Tumor necrosis factor (TNF)-α upregulates progesterone receptor-A by activating the NF-κB signaling pathway in human decidua after labor onset

To date, the relationship between inflammatory cytokines and progesterone receptors (PRs) has been little studied, although both mediate the mechanism of parturition in human deciduas. Thus, the aim of study was to investigate the role of an inflammatory cytokine, tumor necrosis factor (TNF)-α, in regulating progesterone withdrawal in decidua at human parturition. TNF-α levels and PR isoforms were compared in intrauterine deciduas from women who were in labor (IL, n = 10) or who were not in labor (NIL, n = 10). Nuclear factor-kappaB (NF-κB) signaling and PR status were analyzed in NIL deciduas after TNF-α stimulation. Immunohistochemistry, western blotting, ELISA and reverse transcription-polymerase chain reaction (RT-PCR) were used to localize and quantitate protein and mRNA expression. TNF-α immunostaining, protein levels, PR-A/PR-B ratio and COX-2 level were significantly higher in IL deciduas (all P < 0.05).

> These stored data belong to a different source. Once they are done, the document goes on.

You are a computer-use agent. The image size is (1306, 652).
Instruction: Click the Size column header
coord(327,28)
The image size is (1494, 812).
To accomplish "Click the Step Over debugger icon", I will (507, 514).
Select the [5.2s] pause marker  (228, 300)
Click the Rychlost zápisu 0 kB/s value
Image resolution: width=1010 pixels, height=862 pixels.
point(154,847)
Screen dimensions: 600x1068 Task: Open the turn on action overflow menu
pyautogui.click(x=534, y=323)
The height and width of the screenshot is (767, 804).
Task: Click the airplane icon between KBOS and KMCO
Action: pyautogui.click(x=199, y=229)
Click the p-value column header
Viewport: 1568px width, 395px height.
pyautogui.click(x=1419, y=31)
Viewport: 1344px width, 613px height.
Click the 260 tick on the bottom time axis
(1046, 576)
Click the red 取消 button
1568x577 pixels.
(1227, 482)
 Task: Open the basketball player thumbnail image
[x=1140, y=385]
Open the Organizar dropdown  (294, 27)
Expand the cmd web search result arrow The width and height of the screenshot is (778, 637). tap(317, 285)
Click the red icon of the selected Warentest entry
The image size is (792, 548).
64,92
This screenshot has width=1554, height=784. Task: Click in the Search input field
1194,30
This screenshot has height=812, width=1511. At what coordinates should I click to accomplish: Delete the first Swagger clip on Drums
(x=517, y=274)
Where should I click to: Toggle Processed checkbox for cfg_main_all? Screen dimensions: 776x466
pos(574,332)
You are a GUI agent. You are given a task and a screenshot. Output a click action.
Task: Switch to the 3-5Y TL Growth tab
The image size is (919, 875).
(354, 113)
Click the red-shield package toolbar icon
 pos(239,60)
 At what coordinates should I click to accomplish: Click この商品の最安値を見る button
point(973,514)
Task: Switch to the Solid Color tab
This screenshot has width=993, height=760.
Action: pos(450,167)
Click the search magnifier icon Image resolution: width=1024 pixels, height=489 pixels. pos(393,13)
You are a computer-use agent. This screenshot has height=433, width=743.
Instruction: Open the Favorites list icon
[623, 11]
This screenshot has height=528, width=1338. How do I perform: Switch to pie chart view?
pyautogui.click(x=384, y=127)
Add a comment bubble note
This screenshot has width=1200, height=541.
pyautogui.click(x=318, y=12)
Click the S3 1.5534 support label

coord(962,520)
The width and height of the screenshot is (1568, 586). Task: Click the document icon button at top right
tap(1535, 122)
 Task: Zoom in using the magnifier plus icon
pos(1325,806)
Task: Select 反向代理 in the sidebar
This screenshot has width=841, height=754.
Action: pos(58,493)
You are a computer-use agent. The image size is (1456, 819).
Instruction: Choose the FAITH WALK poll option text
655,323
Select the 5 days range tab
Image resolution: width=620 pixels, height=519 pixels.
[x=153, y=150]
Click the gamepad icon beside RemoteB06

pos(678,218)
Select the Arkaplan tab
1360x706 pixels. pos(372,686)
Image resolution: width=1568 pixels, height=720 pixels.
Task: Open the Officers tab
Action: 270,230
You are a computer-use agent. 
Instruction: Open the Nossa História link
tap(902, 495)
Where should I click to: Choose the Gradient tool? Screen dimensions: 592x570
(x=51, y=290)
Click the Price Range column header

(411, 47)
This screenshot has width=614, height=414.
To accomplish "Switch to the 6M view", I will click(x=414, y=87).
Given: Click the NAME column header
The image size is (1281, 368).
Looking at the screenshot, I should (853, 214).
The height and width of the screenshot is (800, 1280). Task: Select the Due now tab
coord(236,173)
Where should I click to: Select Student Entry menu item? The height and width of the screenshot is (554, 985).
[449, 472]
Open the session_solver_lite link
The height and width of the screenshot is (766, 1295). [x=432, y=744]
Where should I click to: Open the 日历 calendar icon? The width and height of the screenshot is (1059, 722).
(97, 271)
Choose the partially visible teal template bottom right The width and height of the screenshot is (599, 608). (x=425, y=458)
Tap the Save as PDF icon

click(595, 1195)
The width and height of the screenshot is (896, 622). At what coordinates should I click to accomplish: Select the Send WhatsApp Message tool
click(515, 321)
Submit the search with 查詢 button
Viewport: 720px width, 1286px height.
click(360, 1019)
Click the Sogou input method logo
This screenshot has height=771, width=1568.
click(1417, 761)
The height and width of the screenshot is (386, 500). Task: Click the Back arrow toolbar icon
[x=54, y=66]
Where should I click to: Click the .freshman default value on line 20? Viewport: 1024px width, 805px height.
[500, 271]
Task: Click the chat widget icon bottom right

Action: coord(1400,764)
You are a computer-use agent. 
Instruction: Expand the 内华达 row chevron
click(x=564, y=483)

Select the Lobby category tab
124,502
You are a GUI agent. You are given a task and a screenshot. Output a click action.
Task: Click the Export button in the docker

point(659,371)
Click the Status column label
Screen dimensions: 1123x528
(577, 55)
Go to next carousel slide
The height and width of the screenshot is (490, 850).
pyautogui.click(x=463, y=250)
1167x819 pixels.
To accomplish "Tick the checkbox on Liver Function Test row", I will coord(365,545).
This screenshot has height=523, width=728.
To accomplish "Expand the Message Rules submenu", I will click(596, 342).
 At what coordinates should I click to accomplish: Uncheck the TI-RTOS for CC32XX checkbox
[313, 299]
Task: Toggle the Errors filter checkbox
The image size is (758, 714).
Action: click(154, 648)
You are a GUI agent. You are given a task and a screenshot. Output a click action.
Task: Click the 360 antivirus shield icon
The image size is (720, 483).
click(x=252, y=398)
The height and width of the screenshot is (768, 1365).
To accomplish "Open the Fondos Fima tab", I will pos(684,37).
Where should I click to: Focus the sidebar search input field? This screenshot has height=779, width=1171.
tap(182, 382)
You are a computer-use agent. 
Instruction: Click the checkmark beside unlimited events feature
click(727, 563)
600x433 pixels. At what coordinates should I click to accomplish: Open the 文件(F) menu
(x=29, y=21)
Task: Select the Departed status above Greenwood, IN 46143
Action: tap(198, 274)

NF-κB was activated by TNF-α after 24 h stimulation in a dose-dependent manner, and was significantly inactivated by the NF-κB inhibitor panepoxydone, which was associated with decreased PR-A and COX-2 expression (P < 0.05) in not in labor deciduas. In conclusion, TNF-α may have an important role in regulating progesterone withdrawal in human decidua following labor onset.